-------- Document extract

# First time in gulf report



## romadfishrman (Jan 23, 2009)

Popped my gulf kayak cherry Sunday. Caught 3 Bonita, had about a 30lb cobia next to the yak but I had no gaff and he ripped the hook off my lure. Learned a lot that day. Lesson one - make sure you tie off your rods before you move around on the yak. Lost my inshore rod from my first ever flip. If anybody catches a 2500 stradic with a star plasma inshore rod please I would really like the rod back. Was a fathers day gift from a few years back. Two - GAFF and three - bait, should've brought some. 

Overall enjoyed myself and it was nice meeting some fellow kayakers. I think the offshore stuff is going to be a once in a blue moon kinda event for me. I'm gonna stick with inshore/bay fishing for a while.


----------



## PBTH (Oct 1, 2007)

Ouch! That's a nice rod. Offshore is really where it's at. Don't give up on it. Bring less stuff next time you go out and you'll have less to worry about. A bag of cigs, a few king leaders, and one rod will bring you lots of action.


----------



## FishJunky (Apr 20, 2012)

Yeah I saw you flip ! What a bummer about your rod! It was nice to meet you. At lease you didnt lose all your tackle and was still able to fish. I lost over 500 worth of tackle a couple of weeks back and my bait rod when I flipped so I know the feeling.


----------



## JD7.62 (Feb 13, 2008)

Suck loosing the ling and your rod. I've never rolled my outback and I fish the gulf as much as the weather allows, what kind of kayak do you have? 

Today was a bad day for me ending up with two hobies in the middle of the street.


----------



## PBTH (Oct 1, 2007)

JD7, let's hear the story on that one.


----------



## aquatic argobull (Mar 2, 2009)

> JD7, let's hear the story on that one.


I would like to hear from both JD7 and romadfisherman! How did you flip the yak exactly, did a wave catch you off guard? And JD7, how did $4,000 worth of molded plastic end up in the middle of the road???

It seems like every time I catch a lot of good fish or have a great day on the water, I have to sacrifice something to poseidon, whether it be a pole, an injury or something to make up for the good day on the water...

JB


----------



## romadfishrman (Jan 23, 2009)

Leaned over to rinse my hands but I had the vantage chair up because I bay fish more and forgot my center of gravity was too high. Swell hit and over I went. Fished out of a PA12. Also, are the fishfinders supposed to handle a flip. Kayak wasn't flipped for more than 30 seconds.

JD please tell. Misery loves company


----------



## oxbeast1210 (Jun 21, 2010)

what type of lures does one use offshore from a yak??

I dont know if id be more upset about the cobia or combo..


----------



## Bo Keifus (May 9, 2012)

What did that cobia eat? I had a massive school of rays beside me the other and I'm sure there were cobia with them, I just didn't have anything rigged up to throw at the time


----------



## steve1029 (Feb 8, 2012)

romad seen you in the water but just though you where doing a water rentry. sorry about your rod but if i ever snag it like fishjunky's anchor I will return for sure.


----------



## romadfishrman (Jan 23, 2009)

Was fishing a small I think they're 125gram sebile magic swimmer. I saw a school of cow rays thought nothing of it bc of the time of year. Was peddling towards the beach to try and dredge up my rod. Then I hear my rod jumping and drag screaming. Couldn't believe it when I saw it. Should've called out for some help but adrenaline was pumping once I looked into his eyes! 

Definitely more upset over the rod. The cobia would have made my day better. 

I appreciate that Steve. Keeping my fingers crossed.


----------



## sweetyak (Jul 26, 2012)

It was nice to meet you out there. Hope that bonita I gave you brings you lots of luck.


----------

----------------
-------- Entries

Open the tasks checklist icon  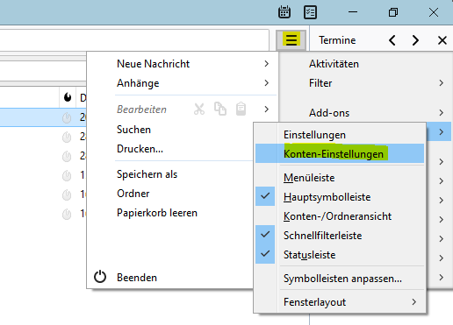coord(310,12)
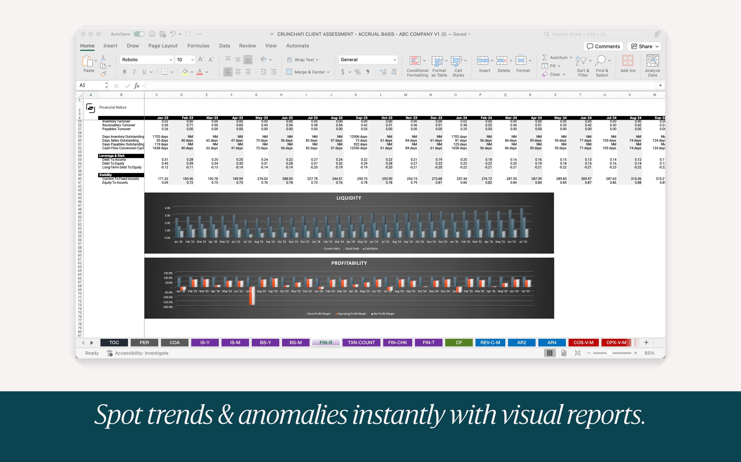741x462 pixels.
Task: Expand the formula bar chevron
Action: click(x=660, y=86)
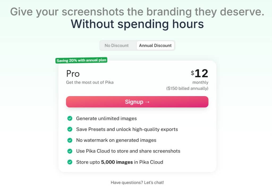Click the pink Signup button

click(x=137, y=102)
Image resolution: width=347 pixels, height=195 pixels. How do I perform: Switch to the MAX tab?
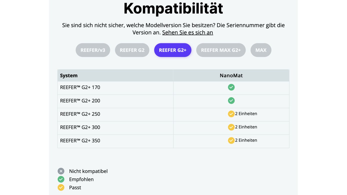[261, 50]
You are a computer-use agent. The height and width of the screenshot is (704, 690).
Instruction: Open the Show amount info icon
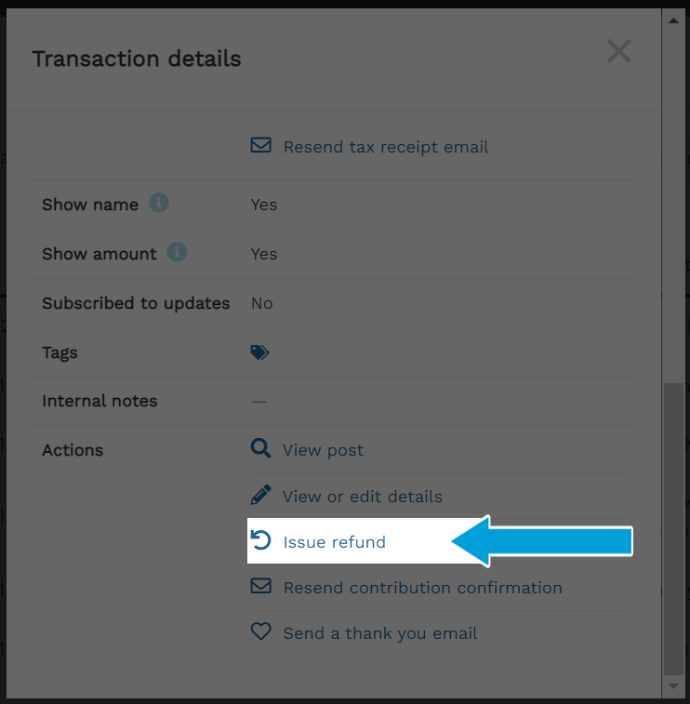coord(177,252)
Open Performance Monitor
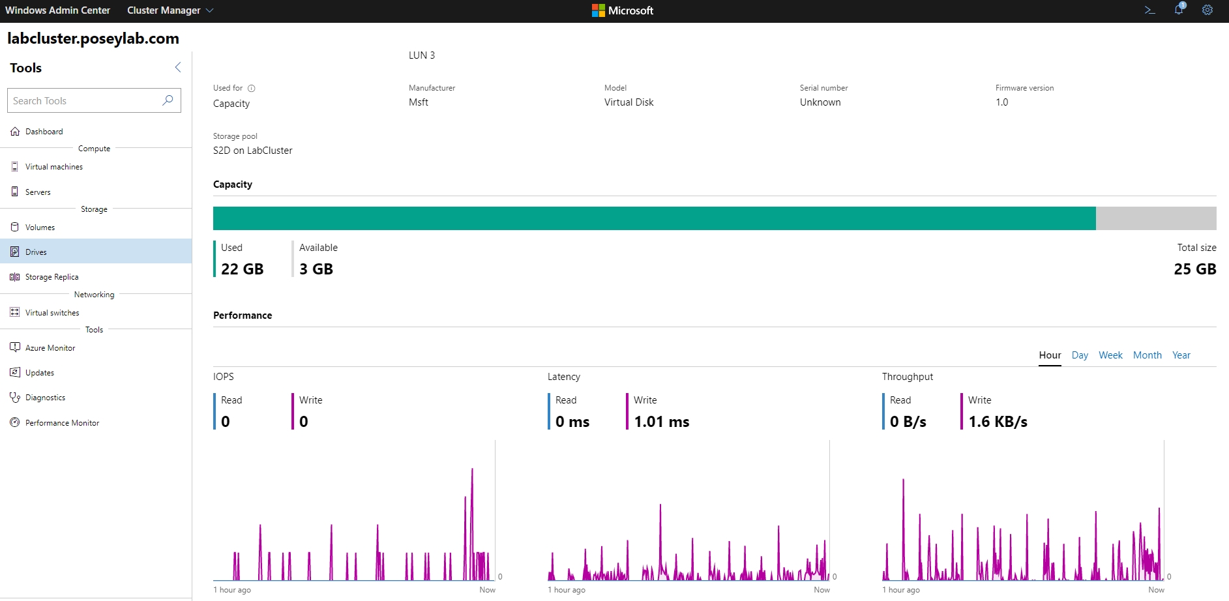This screenshot has height=601, width=1229. pos(61,422)
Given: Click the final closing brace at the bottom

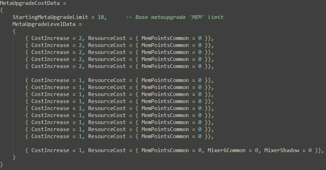Looking at the screenshot, I should [1, 165].
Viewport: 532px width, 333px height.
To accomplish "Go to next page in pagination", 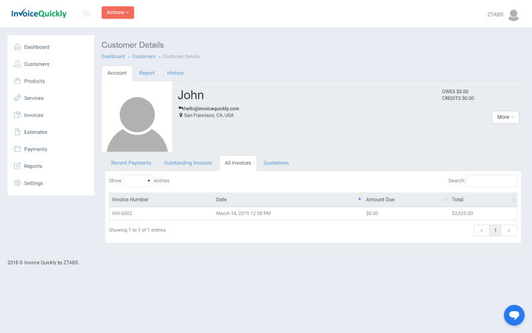I will coord(509,230).
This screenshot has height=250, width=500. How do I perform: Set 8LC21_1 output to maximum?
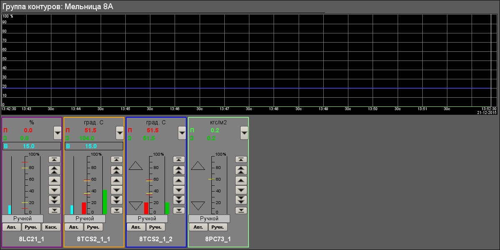[x=54, y=159]
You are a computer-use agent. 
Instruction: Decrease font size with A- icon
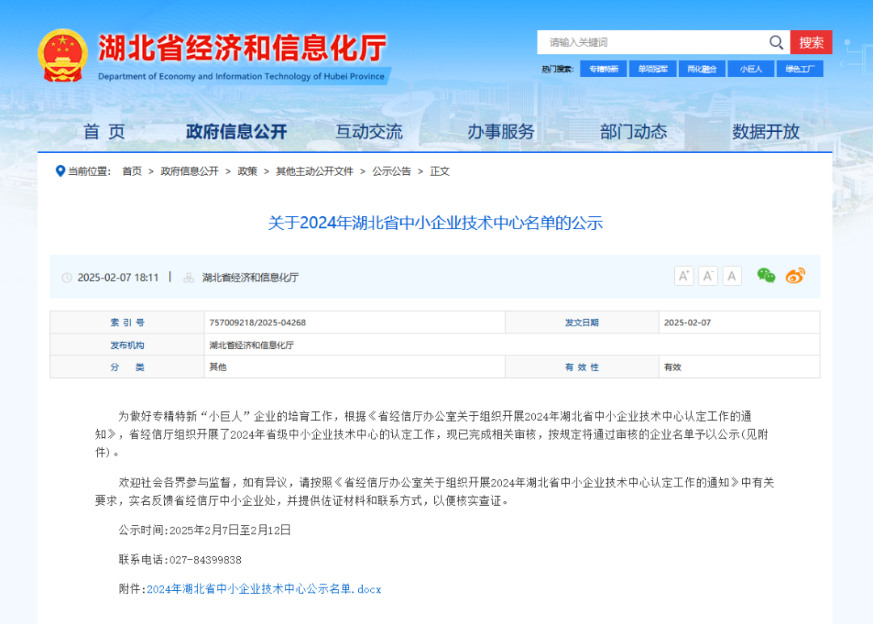click(x=708, y=276)
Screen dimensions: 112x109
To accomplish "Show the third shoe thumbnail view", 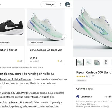I will pos(97,62).
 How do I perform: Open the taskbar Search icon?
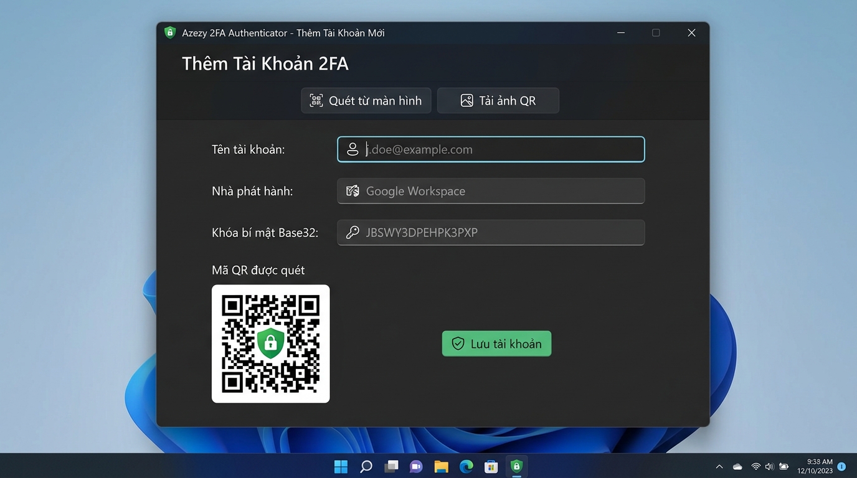[366, 466]
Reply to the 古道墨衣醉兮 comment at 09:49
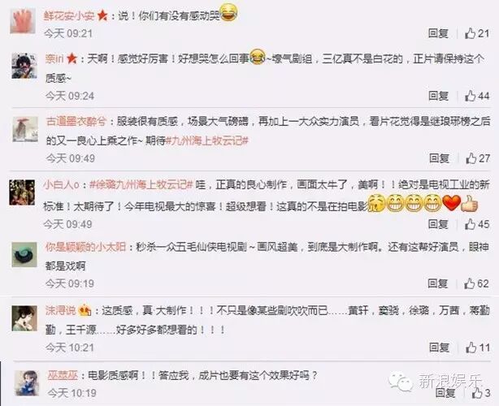 point(439,158)
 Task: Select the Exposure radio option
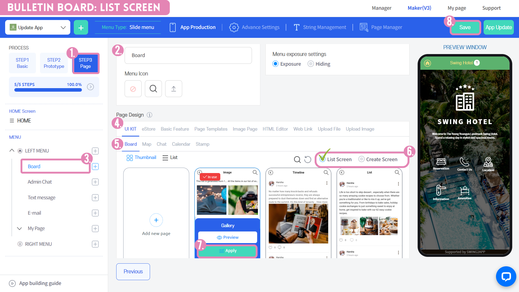(275, 64)
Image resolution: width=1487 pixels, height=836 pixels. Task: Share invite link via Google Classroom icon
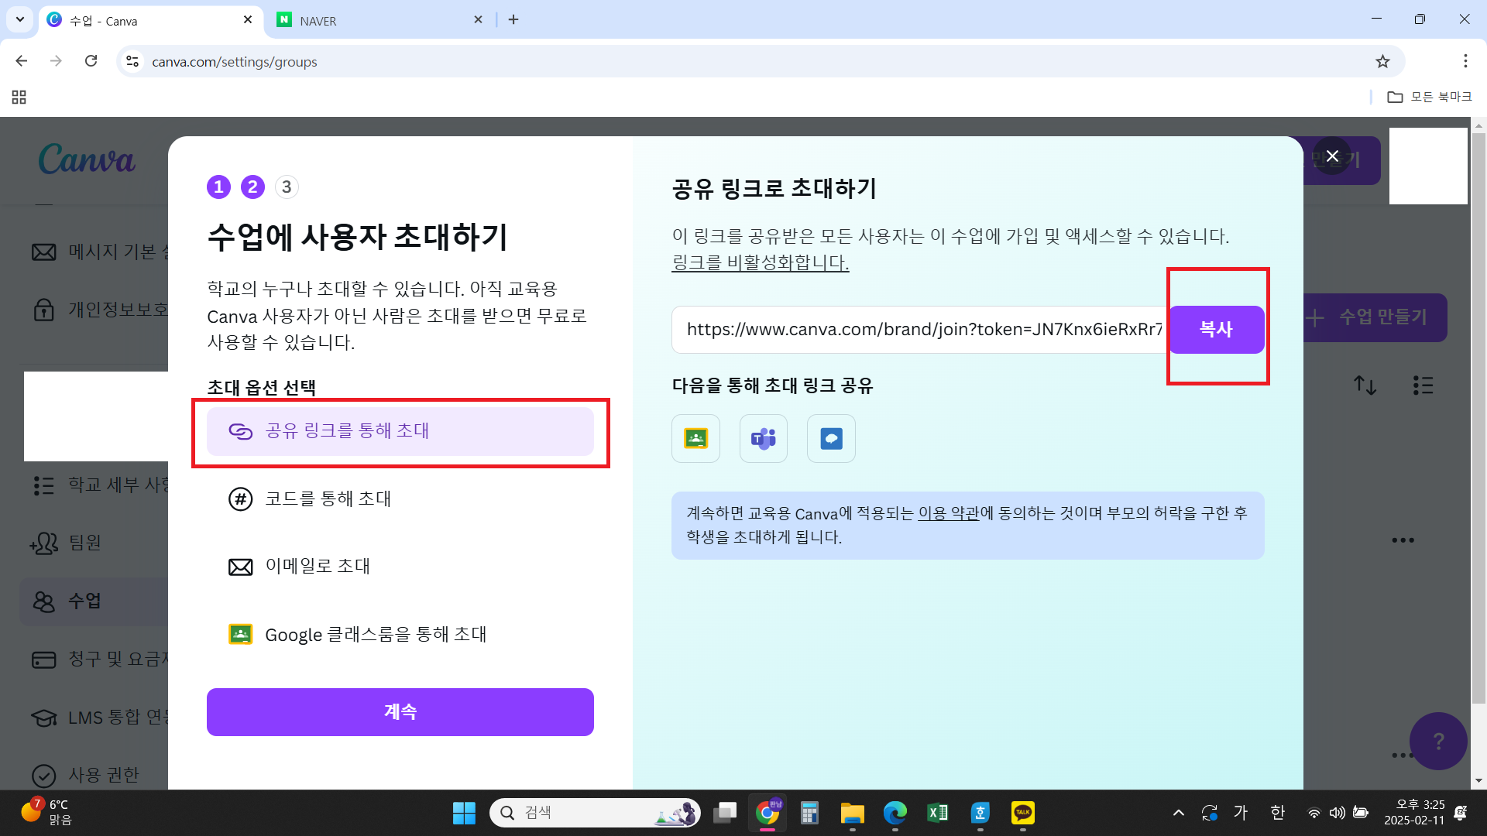(x=695, y=438)

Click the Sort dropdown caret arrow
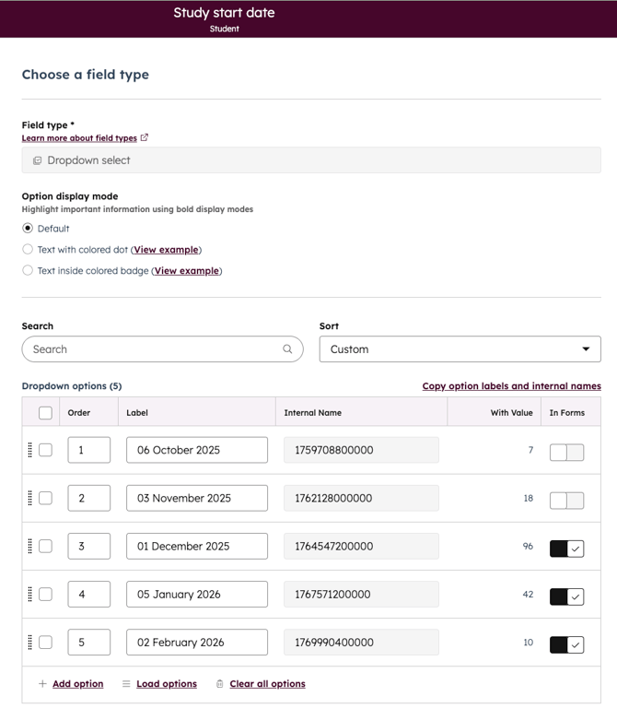[x=586, y=349]
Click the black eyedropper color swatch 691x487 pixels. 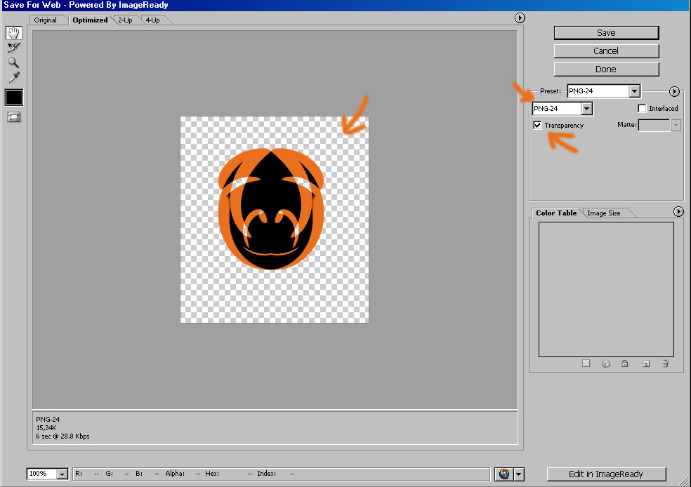(14, 98)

----------------

_Instructions_:
1. Answer these questions using the kayak fishing thread:
(a) How many Bonita did the original poster catch on the first gulf outing?
(b) What three things does PBTH say will bring lots of action offshore?
(c) What model of kayak did the original poster fish out of?
2. Extract the passage of the kayak fishing thread that runs from "## FishJunky (Apr" up to and including "of the street.", and copy it word for word without any changes.

_Final answers_:
1.
(a) Three.
(b) A bag of cigs, a few king leaders, and one rod.
(c) A PA12.

2.
## FishJunky (Apr 20, 2012)

Yeah I saw you flip ! What a bummer about your rod! It was nice to meet you. At lease you didnt lose all your tackle and was still able to fish. I lost over 500 worth of tackle a couple of weeks back and my bait rod when I flipped so I know the feeling.


----------



## JD7.62 (Feb 13, 2008)

Suck loosing the ling and your rod. I've never rolled my outback and I fish the gulf as much as the weather allows, what kind of kayak do you have? 

Today was a bad day for me ending up with two hobies in the middle of the street.